Ayşe Başhoruz
08 Septembre 2026•Mise à jour: 08 Septembre 2026
Le Mouvement des entreprises de France (MEDEF) a appelé le gouvernement à « écarter ces pistes » du prochain projet de loi de financement de la Sécurité sociale, dans un communiqué publié le 7 septembre. L’organisation affirme que l’épargne salariale constitue le « fruit du travail et de la réussite collective » et considère qu’une hausse des prélèvements irait à l’encontre des objectifs de partage de la valeur.
Une nouvelle cotisation appliquée aux sommes issues de l’intéressement, de la participation ou des abondements pourrait entraîner, à montant versé identique, une diminution du revenu disponible ou de l’épargne constituée par les salariés concernés, selon le MEDEF.
Pour les entreprises, l’organisation patronale estime qu’une augmentation des prélèvements renchérirait le coût des dispositifs d’épargne salariale et limiterait leur capacité à en faire bénéficier leurs employés.
Le MEDEF considère ainsi qu’« on ne peut pas appeler à mieux partager la valeur et, dans le même temps, rendre ces dispositifs moins avantageux pour les salariés comme pour les employeurs ».
Cette position du MEDEF intervient alors que le gouvernement élabore le prochain projet de loi de financement de la Sécurité sociale (PLFSS), sur fond de discussions autour des mesures susceptibles de renforcer les comptes sociaux.
Le MEDEF reconnaît la nécessité d’un redressement des comptes de la Sécurité sociale, mais défend une autre approche.

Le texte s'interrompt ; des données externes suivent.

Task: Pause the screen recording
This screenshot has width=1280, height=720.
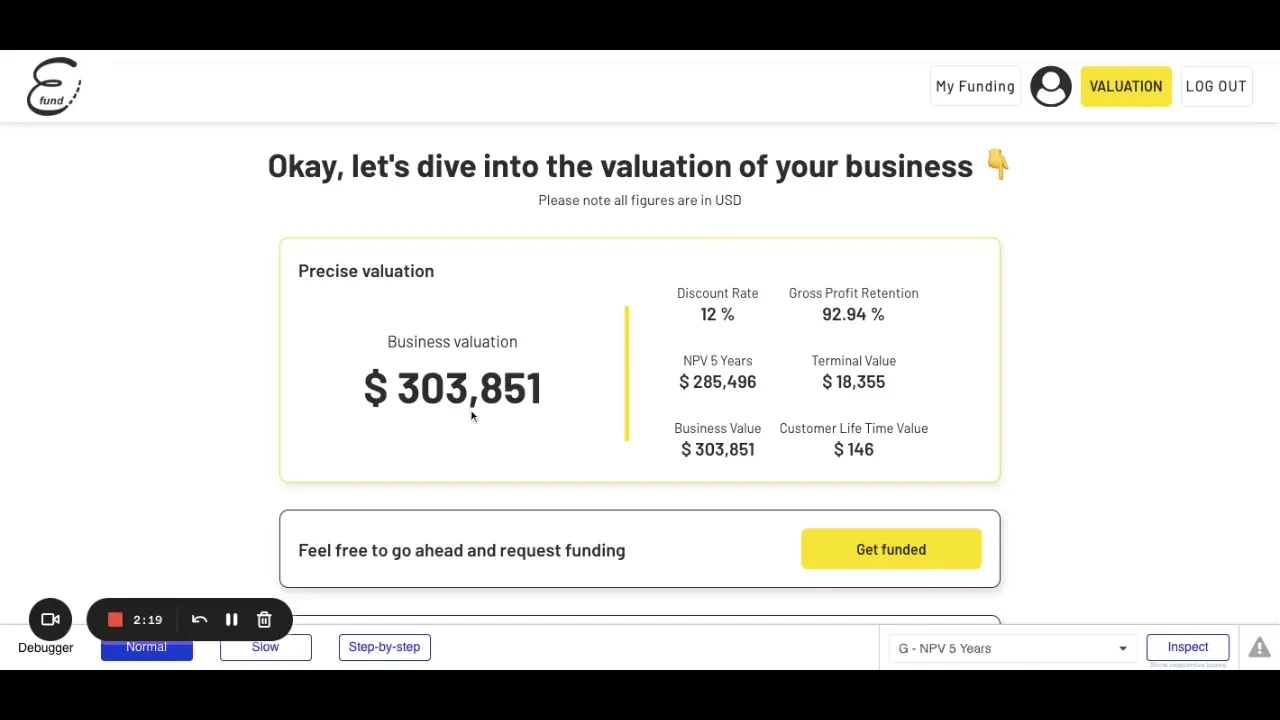Action: pyautogui.click(x=231, y=620)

L’organisation estime que celui-ci doit reposer sur « des réformes durables et une amélioration de l’efficacité de la dépense », plutôt que sur de nouveaux prélèvements pesant sur les revenus du travail et les entreprises.
L’organisation patronale souligne également l’importance de règles « lisibles et stables » pour préserver la confiance nécessaire à la conclusion d’accords d’entreprise sur le partage de la valeur.